Written request ▸ Copy the following data word for word, keeping every line as it is.
________________________________________
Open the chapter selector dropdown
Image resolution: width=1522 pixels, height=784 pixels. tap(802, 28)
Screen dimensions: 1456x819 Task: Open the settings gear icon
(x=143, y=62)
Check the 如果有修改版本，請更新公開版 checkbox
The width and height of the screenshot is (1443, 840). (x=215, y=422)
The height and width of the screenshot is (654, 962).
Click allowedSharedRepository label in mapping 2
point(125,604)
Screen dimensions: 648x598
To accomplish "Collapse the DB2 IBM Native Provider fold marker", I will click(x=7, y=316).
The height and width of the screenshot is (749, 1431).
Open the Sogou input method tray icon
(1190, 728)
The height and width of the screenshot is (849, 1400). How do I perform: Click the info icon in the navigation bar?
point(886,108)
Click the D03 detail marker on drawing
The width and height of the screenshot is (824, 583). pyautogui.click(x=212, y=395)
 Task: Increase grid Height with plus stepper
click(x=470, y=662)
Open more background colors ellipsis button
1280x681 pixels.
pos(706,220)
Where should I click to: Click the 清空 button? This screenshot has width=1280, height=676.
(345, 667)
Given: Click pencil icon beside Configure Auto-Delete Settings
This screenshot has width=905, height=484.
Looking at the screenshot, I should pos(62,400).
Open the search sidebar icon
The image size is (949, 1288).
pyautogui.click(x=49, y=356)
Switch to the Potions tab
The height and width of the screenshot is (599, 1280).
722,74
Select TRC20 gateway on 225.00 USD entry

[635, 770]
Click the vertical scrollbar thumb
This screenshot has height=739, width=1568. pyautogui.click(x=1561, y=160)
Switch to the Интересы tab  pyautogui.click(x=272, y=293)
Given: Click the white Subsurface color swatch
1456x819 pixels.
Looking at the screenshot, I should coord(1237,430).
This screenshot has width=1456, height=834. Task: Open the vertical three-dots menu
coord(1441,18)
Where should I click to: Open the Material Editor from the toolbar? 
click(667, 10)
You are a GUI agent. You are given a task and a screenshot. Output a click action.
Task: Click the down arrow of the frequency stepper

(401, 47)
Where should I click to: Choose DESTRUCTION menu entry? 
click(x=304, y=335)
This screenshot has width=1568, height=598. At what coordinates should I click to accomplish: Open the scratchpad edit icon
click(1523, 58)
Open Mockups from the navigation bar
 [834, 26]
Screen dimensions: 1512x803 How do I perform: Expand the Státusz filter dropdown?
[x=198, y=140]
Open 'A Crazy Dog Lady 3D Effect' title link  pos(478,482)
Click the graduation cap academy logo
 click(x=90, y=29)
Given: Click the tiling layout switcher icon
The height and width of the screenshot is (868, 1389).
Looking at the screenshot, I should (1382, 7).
________________________________________
Reply to the task ▸
Open the chapter selector dropdown
Image resolution: width=1522 pixels, height=784 pixels. tap(802, 28)
Screen dimensions: 1456x819 Task: Open the settings gear icon
(x=143, y=62)
Check the 如果有修改版本，請更新公開版 checkbox
The width and height of the screenshot is (1443, 840). (x=215, y=422)
The height and width of the screenshot is (654, 962).
Click allowedSharedRepository label in mapping 2
point(125,604)
Screen dimensions: 648x598
To accomplish "Collapse the DB2 IBM Native Provider fold marker", I will click(x=7, y=316).
The height and width of the screenshot is (749, 1431).
Open the Sogou input method tray icon
(1190, 728)
The height and width of the screenshot is (849, 1400). How do I perform: Click the info icon in the navigation bar?
point(886,108)
Click the D03 detail marker on drawing
The width and height of the screenshot is (824, 583). pyautogui.click(x=212, y=395)
 Task: Increase grid Height with plus stepper
click(x=470, y=662)
Open more background colors ellipsis button
1280x681 pixels.
pos(706,220)
Where should I click to: Click the 清空 button? This screenshot has width=1280, height=676.
(345, 667)
Given: Click pencil icon beside Configure Auto-Delete Settings
This screenshot has width=905, height=484.
Looking at the screenshot, I should pos(62,400).
Open the search sidebar icon
The image size is (949, 1288).
pyautogui.click(x=49, y=356)
Switch to the Potions tab
The height and width of the screenshot is (599, 1280).
722,74
Select TRC20 gateway on 225.00 USD entry

[635, 770]
Click the vertical scrollbar thumb
This screenshot has height=739, width=1568. pyautogui.click(x=1561, y=160)
Switch to the Интересы tab  pyautogui.click(x=272, y=293)
Given: Click the white Subsurface color swatch
1456x819 pixels.
Looking at the screenshot, I should coord(1237,430).
This screenshot has width=1456, height=834. Task: Open the vertical three-dots menu
coord(1441,18)
Where should I click to: Open the Material Editor from the toolbar? 
click(667, 10)
You are a GUI agent. You are given a task and a screenshot. Output a click action.
Task: Click the down arrow of the frequency stepper

(401, 47)
Where should I click to: Choose DESTRUCTION menu entry? 
click(x=304, y=335)
This screenshot has width=1568, height=598. At what coordinates should I click to accomplish: Open the scratchpad edit icon
click(1523, 58)
Open Mockups from the navigation bar
 [834, 26]
Screen dimensions: 1512x803 How do I perform: Expand the Státusz filter dropdown?
[x=198, y=140]
Open 'A Crazy Dog Lady 3D Effect' title link  pos(478,482)
Click the graduation cap academy logo
 click(x=90, y=29)
Given: Click the tiling layout switcher icon
The height and width of the screenshot is (868, 1389).
Looking at the screenshot, I should (1382, 7).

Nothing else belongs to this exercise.